Segment Open

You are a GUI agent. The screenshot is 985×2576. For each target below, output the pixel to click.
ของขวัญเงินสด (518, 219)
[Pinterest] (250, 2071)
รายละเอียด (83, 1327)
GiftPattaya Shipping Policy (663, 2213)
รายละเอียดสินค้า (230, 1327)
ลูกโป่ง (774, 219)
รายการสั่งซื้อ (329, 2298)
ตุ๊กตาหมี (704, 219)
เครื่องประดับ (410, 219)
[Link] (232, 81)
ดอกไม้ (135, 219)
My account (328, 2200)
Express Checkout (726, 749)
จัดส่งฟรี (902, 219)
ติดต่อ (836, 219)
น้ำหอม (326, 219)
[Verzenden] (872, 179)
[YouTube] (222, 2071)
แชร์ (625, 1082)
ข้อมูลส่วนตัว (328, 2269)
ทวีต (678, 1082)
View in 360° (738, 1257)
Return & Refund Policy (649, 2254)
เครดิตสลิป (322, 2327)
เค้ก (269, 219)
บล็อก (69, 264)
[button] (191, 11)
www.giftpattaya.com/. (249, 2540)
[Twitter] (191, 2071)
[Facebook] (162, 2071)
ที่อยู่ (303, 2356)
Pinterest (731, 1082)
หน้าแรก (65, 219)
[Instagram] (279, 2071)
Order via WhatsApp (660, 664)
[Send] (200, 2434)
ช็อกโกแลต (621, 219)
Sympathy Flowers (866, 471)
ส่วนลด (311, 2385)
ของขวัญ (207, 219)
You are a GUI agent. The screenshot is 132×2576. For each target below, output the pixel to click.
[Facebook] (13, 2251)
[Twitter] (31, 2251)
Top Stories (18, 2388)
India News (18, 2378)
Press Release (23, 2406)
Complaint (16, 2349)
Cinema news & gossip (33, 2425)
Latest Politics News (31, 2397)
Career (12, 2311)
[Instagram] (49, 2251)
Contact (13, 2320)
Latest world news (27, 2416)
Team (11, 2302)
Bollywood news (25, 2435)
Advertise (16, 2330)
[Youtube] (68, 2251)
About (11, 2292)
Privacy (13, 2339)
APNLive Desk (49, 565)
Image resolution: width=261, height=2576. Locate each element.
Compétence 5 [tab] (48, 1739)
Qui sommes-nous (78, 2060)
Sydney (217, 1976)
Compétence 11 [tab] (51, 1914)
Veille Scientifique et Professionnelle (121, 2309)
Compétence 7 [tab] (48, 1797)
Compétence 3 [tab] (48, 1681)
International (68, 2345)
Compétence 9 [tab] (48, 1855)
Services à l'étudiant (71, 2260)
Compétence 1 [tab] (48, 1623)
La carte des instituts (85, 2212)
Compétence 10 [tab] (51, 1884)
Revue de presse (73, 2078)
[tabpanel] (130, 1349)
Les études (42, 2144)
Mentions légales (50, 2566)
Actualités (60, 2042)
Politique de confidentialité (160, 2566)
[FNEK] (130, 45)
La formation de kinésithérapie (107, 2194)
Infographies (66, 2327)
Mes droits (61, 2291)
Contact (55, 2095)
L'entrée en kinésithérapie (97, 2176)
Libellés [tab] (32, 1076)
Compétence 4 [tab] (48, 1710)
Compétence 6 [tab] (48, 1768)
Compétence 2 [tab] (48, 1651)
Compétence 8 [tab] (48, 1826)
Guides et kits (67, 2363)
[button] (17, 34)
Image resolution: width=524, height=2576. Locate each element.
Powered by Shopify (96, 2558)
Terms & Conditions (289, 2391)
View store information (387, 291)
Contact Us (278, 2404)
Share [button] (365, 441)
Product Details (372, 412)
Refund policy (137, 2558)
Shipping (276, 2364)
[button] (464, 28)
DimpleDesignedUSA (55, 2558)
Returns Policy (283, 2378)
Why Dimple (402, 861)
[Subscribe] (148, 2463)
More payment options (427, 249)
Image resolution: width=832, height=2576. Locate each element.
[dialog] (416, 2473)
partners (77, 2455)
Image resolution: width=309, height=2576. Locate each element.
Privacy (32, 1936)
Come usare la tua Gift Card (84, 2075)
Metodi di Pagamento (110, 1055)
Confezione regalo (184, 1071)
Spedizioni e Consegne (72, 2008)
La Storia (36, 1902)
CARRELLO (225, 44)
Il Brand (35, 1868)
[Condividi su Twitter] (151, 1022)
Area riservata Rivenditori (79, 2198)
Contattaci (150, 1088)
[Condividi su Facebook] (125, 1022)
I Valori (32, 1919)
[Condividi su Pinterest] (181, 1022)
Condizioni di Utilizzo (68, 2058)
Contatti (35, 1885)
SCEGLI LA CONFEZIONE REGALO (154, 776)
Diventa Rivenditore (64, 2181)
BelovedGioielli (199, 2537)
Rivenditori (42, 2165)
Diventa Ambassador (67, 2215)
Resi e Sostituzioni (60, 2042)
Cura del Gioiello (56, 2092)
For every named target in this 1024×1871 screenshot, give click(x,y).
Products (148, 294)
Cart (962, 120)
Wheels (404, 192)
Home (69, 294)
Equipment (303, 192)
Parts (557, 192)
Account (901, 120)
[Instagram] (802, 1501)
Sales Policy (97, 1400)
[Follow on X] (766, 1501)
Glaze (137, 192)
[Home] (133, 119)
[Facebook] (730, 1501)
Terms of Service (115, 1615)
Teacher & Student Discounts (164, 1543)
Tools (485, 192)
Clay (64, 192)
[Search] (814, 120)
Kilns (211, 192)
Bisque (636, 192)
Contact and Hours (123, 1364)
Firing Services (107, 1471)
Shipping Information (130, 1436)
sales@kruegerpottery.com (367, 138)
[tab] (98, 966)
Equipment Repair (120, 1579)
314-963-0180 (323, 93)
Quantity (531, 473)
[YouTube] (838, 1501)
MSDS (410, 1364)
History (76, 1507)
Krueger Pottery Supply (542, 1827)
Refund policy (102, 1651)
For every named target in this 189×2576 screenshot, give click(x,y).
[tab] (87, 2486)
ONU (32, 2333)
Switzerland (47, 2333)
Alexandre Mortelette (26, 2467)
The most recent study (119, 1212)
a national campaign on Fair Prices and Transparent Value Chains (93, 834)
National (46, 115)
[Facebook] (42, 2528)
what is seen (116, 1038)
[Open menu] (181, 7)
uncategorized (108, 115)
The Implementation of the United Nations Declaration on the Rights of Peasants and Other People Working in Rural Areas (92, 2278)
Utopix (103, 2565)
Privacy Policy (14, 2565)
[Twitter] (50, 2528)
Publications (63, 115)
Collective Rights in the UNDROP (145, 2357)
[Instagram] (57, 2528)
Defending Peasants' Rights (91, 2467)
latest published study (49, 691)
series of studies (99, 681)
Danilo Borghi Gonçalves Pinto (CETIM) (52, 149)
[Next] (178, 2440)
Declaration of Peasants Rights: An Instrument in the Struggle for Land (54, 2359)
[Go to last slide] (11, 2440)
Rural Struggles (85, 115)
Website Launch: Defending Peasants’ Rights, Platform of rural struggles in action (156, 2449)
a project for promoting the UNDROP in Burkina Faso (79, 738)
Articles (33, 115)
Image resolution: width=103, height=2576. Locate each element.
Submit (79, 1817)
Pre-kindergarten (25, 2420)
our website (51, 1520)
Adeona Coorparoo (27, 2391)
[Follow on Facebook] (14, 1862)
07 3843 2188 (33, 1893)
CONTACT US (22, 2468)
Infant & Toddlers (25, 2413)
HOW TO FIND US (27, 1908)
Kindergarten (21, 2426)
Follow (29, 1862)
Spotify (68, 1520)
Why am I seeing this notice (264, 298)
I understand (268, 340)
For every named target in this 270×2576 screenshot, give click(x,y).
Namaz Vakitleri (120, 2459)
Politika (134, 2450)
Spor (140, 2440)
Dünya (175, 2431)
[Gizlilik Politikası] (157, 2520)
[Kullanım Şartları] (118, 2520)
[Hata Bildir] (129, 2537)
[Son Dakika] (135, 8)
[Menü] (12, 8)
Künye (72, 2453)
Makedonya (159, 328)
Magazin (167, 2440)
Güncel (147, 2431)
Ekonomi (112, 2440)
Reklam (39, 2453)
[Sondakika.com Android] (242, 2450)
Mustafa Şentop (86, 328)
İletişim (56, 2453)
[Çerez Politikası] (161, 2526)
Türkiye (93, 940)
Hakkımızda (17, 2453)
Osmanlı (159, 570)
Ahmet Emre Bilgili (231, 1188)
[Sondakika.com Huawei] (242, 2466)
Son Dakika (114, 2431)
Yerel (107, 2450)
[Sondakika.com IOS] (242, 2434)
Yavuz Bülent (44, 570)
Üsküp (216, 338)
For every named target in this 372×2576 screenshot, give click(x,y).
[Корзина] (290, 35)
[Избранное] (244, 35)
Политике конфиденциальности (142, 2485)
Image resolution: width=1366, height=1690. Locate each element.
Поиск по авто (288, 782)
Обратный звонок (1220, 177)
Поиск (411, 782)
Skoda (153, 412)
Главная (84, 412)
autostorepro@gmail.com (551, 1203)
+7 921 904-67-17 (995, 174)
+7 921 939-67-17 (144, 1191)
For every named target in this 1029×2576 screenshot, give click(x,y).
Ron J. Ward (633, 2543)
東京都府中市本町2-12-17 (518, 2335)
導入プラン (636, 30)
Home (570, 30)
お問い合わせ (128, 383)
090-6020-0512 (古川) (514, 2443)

Segment Closed

TASK ITEM → Read through the data and copy every line where "Condividi" shows up.

EXERCISE SOLUTION →
[Condividi su Twitter] (151, 1022)
[Condividi su Facebook] (125, 1022)
[Condividi su Pinterest] (181, 1022)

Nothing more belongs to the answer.